- **Text provided**
****************************************

Wednesday, January 5, 2011

THE CONFEDERACY LIVES ON

Number Thirteen – December 2010

I begin writing this blog on the evening of December 20, 2010. While sitting here hundreds of people are gathering at the Guilliard Auditorium in Charleston, South Carolina proudly celebrating their past. This $100.00 plate banquet and ball is the 150th year celebration of South Carolina’s secession from the United States on December 24, 1861.

The Secession Ball is organized by the Confederate Heritage Trust and sponsored by the Sons of Confederate Veterans. The gala is a gathering of people dressed in modern cocktail attire or 1860 period clothing. This is the birthplace of Dixie and folks gather to remember it and to “be part of it.”

This 150th anniversary of the four year conflict of the Civil War begins in the former slave port of Charleston with a joyous night of music, dancing, food and drink. Similar celebrations will be replicated in other Southern cities. These secession events are among hundreds, if not thousands, that will unfold over the next four years in honor of the Civil War Sesquicentennial. A parade is planned for Montgomery, Alabama along with a mock swearing-in of Jefferson Davis as president of the Confederacy. At the site in Maryland of the Battle of Antietam, a solemn memorial will feature 23,000 candles representing the battle’s casualties. Sons of Confederate Veterans are preparing television commercials with planned showings in 2011. “All we wanted was to be left alone to govern ourselves,” claims one ad from the Georgia division.

These events focus on the issue of states’ rights which was the key claim made by Southern States justifying the Civil War. Michael Givens, commander-in-chief of the Sons of the Confederate Veterans says: “We in the South, who have been kicked around for an awfully long time and are accused of being racists, we would just like the truth to be known.” And though there were many causes of the Civil War, “Our people were only fighting to protect themselves from an invasion and for their independence.”

Lonnie Randolph, president of the South Carolina NAACP, is dumbfounded by “all this glamorization and sanitation of what really happened. When Southerners refer to states’ rights,” he said, “they are really talking about the idea of one’s right to buy and sell human beings.”

Though slavery is underplayed or ignored by those planning these Sesquicentennial celebrations, it is, nevertheless, clearly articulated in the Confederate States of America Declaration of the Immediate Cause Which Induce and Justify Secession of South Carolina from the Federal Union (Adopted December 24, 1860):
…they have denounced as sinful the institution of slavery; they have permitted open establishment among them of societies, whose avowed object is to disturb the peace and to eloign the property of other citizens of other states. They have encouraged and assisted thousands of our slaves to leave their homes; ….

****************************************

- **Given material**
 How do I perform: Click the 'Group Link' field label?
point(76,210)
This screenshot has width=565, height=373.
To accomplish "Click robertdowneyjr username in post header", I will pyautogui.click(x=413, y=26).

****************************************

- **Prompt A**
List every person named in the blog post on the Confederacy's sesquicentennial celebrations, each with the role or description the post gives.
- **Prompt B**
Resume the blog post on the Confederacy's sesquicentennial celebrations, beginning directly after the quoted passage from South Carolina's secession declaration.

- **Output A**
- Jefferson Davis: president of the Confederacy, whose mock swearing-in is planned in Montgomery, Alabama
- Michael Givens: commander-in-chief of the Sons of the Confederate Veterans
- Lonnie Randolph: president of the South Carolina NAACP

- **Output B**
…A geographical line has been drawn across the Union, and all the States north of that line have united in the election of a man to the high office of President of the United States, whose opinion and purposes are hostile to slavery. He is to be entrusted with administration of the common government, because he has declared that that “Government cannot endure permanently half slave, half free,” and that the public mind must rest in the belief that slavery is in the course of ultimate extinction.

To make the importance of the slave issue stronger it should be remembered that Secessionists accused Northerners of disobeying constitutionally enacted laws: specifically the Fugitive Slave Act of 1850. This law was a Compromise of 1850 between Southern slave holding interests and Northern Free Soilers. It led abolitionists to fear a “slave power conspiracy.” It gave Southern slave owners the right to seek and capture and return to the South runaway slaves. The Fugitive Slave Act gave suspected slaves no recourse to the Northern courts which meant many free Blacks were kidnapped and forced illegally into slavery. It even required Northern law enforcement officials to participate in capturing and returning such “fugitives.” Abolitionist, of course, objected to these actions and sought to protect runaway slaves and provided passage to Canada for many of them.

At a press conference before the ball, Randy Burbage, Vice President of the Confederate heritage Trust, said the ball was held to honor Confederate soldiers and recognize the historic act that happened in Charleston 150 years ago. “It’s an educational and a historical presentation and that is all. It is not a celebration of slavery or anything of the sort, that’s never been our intention.”

The issue of slavery is what led to secession of the Confederate States and to the Civil War. Celebrating the Sesquicentennial of Secession reopens the deep sores of slavery and racism. Not telling the whole story of slavery and its degrading brutal treatment of Blacks in the South makes these events mischaracterizations of historical events. They are whitewashed lies.

What do you think? Let us hear from you.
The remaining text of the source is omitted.